Why you shouldn't interrupt your children when they are talking.
We often rush to help our kids complete their sentences when they’re learning to speak, but we may be harming their progress. Here’s why:
Interrupting your toddler might be detrimental. Language is made up of gestures, body language and cognitive or written parts. We develop the former first. From a speech pathologists’ point of view – language is primarily verbal (spoken language) or nonverbal (gestures, actions, written modalities, drawing, electronic etc).
Children begin by developing and using nonverbal language.
They start communicating using gestures and actions, then by using sounds and then by joining sounds together to form spoken words.

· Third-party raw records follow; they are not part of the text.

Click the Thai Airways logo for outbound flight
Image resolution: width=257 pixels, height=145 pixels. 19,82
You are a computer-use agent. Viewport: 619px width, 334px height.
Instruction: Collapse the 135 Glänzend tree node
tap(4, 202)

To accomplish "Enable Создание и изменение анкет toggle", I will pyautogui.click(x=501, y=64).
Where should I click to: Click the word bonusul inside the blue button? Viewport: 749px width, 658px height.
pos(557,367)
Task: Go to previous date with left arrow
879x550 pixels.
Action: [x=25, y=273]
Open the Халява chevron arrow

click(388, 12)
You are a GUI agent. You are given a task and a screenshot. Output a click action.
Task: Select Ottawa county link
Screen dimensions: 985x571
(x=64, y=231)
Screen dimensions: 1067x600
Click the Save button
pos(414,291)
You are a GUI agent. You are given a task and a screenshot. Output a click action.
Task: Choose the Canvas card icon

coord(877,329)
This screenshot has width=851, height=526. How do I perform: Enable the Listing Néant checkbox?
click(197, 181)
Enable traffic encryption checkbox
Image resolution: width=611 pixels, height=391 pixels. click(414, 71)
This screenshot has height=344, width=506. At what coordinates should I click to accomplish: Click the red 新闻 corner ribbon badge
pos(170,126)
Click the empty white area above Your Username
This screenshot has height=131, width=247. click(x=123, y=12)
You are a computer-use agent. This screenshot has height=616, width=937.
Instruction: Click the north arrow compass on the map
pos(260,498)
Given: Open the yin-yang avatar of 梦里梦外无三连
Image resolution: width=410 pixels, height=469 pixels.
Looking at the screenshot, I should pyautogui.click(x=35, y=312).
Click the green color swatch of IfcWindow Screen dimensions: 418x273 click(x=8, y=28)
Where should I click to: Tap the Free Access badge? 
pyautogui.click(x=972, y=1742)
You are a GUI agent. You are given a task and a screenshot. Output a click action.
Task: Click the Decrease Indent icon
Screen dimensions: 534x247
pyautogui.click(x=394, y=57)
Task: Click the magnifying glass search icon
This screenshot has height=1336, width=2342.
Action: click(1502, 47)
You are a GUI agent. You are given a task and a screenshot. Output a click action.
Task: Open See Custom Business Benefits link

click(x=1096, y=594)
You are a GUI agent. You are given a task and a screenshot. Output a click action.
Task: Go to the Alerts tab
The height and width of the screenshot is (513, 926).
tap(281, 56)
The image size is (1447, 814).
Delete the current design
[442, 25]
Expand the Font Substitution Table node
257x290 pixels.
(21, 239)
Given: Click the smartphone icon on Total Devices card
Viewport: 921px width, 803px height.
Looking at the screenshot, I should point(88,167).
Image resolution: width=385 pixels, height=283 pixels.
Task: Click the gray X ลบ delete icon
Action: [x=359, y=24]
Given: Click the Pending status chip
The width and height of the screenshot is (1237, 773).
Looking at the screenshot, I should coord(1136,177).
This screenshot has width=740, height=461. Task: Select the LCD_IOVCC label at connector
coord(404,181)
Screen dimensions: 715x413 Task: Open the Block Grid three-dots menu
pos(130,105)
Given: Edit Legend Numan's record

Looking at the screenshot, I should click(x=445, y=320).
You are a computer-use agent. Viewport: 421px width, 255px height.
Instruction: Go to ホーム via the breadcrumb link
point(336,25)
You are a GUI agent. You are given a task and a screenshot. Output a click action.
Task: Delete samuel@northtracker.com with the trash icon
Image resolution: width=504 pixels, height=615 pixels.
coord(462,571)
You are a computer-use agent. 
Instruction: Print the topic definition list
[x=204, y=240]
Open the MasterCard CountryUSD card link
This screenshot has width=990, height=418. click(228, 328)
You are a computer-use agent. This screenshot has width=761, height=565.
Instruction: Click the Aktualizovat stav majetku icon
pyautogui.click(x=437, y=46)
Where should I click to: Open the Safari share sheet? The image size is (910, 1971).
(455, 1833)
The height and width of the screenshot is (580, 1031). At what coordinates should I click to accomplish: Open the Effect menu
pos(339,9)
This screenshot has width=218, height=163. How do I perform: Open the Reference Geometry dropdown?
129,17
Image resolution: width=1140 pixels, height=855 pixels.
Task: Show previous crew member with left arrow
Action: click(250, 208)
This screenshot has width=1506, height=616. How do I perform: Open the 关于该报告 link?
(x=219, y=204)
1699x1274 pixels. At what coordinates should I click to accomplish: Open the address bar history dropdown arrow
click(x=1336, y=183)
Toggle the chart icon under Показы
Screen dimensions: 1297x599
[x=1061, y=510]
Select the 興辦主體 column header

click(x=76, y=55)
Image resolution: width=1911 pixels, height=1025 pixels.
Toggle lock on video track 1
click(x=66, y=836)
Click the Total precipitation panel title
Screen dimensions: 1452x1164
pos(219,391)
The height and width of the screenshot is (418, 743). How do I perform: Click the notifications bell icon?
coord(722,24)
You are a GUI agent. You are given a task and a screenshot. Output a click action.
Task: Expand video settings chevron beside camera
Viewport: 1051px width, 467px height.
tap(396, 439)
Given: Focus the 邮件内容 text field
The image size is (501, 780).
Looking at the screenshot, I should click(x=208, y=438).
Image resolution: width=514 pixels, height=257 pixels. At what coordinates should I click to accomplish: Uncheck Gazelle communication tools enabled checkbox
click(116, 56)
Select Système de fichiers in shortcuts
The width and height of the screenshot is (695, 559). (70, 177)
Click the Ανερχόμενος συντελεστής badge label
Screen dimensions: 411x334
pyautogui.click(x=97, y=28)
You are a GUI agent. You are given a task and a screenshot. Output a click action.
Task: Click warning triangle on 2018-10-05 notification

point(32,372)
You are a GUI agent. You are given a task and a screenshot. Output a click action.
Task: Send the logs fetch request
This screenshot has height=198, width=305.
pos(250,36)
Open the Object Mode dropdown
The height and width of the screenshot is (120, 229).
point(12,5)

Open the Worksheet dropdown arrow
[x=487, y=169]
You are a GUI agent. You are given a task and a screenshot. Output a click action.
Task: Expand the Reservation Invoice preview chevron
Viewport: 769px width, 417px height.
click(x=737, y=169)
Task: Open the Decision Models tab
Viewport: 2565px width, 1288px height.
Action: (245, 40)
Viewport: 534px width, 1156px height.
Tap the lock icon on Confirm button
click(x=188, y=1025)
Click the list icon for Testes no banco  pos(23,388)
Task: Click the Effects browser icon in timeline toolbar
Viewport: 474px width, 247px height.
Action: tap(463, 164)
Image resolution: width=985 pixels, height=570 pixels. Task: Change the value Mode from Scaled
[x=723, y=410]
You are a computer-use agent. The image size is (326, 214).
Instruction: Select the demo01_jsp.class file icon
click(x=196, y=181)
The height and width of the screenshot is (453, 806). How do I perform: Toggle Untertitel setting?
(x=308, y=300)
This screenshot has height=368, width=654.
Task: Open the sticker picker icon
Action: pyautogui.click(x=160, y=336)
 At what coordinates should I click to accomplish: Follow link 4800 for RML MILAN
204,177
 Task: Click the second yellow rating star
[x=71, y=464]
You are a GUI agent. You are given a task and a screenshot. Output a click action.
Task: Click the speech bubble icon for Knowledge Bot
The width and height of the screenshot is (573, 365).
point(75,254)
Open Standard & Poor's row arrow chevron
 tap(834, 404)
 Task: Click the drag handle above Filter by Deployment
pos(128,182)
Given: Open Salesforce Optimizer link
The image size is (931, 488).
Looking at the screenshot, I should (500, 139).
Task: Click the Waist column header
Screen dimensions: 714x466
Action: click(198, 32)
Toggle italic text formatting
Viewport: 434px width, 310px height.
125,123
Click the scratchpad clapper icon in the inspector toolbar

Learning to speak when you’re a child is akin to learning a foreign language for adults. The best learning is through interaction. Finishing sentences, constantly correcting grammar or being impatient might stall their progress.
When we begin to constantly interrupt our children as they are trying to figure out how to say what they want to say, essentially what we are doing is interrupting their flow of thought and efforts to verbally put together their thoughts. They may begin to feel unimportant, always wrong and disrespected.
They may begin to feel that what they have to say is not important and may end up not wanting to speak often or contribute to conversations.
We often tell our children to “wait” when they interrupt us. Similarly, when they are speaking, even though it takes them longer, we must learn to wait because interrupting a child can have an impact on their self-confidence. In turn, this can affect their language progression and interfere with their way of using their knowledge to formulate their own rules and recognize correct from incorrect.
This can result in incomplete knowledge and impaired language or grammar. As a parent sometimes you may want to jump in and correct their grammar. In this case, using the indirect method instead would be more fruitful. You correct them implicitly whilst helping them learn the rules of grammar.
Child: Look mom I saw a red car!
Mother: Oh! Where is it?
Child: It just goed away!
Mother: Oh it went away? I must have missed seeing it!
(Here the parent would have stressed or emphasized on the word went) When this is done, keep repeating the emphasized word so the child is repeatedly hearing the correct form rather than telling the child they are wrong and this is what they have to say instead.